The choice of --query-compute-apps=pid,name over other available queries (like ps aux | grep vllm or checking process existence via /proc) is also revealing. The assistant could have checked process state via SSH's ps command, but chose nvidia-smi instead. This is because nvidia-smi provides a GPU-centric view: it only shows processes that actually hold GPU resources. A process might exist in the system's process table but no longer hold GPU memory (e.g., if it's in a zombie state or in the process of cleaning up). By querying compute apps specifically, the assistant got a direct answer to the operational question: "Are any processes still holding GPU memory?"

Broader Significance

While this message is brief — a single command and its output — it represents a critical juncture in the optimization workflow. The assistant had been pursuing a strategy of iterative NCCL tuning, benchmarking each configuration against the same 57 tok/s baseline. The decision to kill and restart with --optimization-level 1 was itself a strategic pivot: moving from "tune the communication layer" to "tune the compilation layer." But that pivot was blocked by the failed kill. This diagnostic message cleared the blockage by revealing the true state of the system, enabling the assistant to proceed with a more targeted cleanup.

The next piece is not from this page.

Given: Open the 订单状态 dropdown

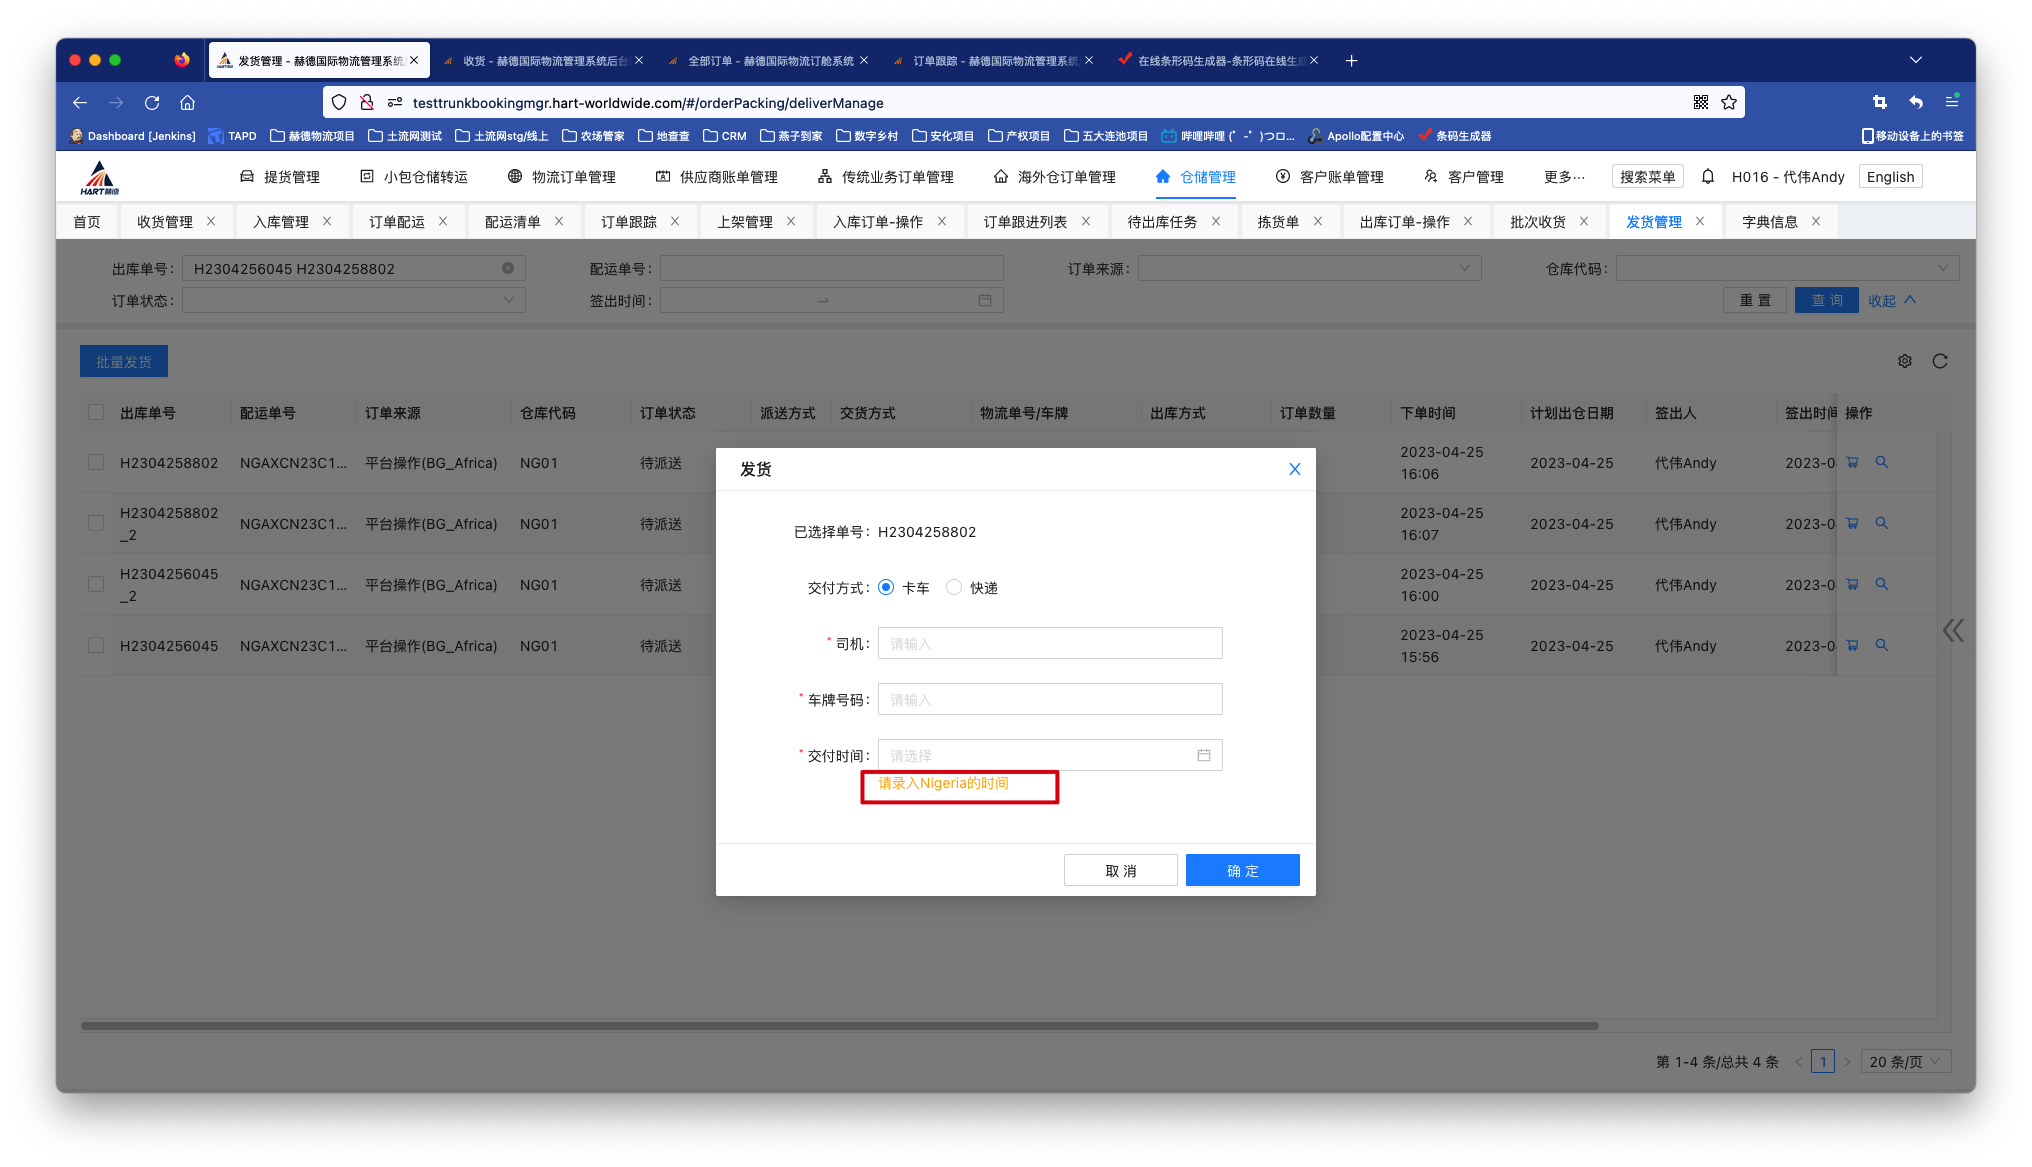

In software engineering terms, this is the difference between a "lucky" debugging session and a "rigorous" one. A less careful approach might have accepted the memory allocation as a side effect of some CUDA caching mechanism or driver quirk, and proceeded to launch a new server anyway — potentially causing conflicts, port binding failures, or GPU out-of-memory errors. Instead, the assistant verified its foundational assumption before building on it.

The message also illustrates a broader principle of distributed systems debugging: when a system's reported state (memory used) doesn't match your model of what should be happening (processes killed), you must reconcile the discrepancy before proceeding. The cheapest debugging step is always to check your assumptions.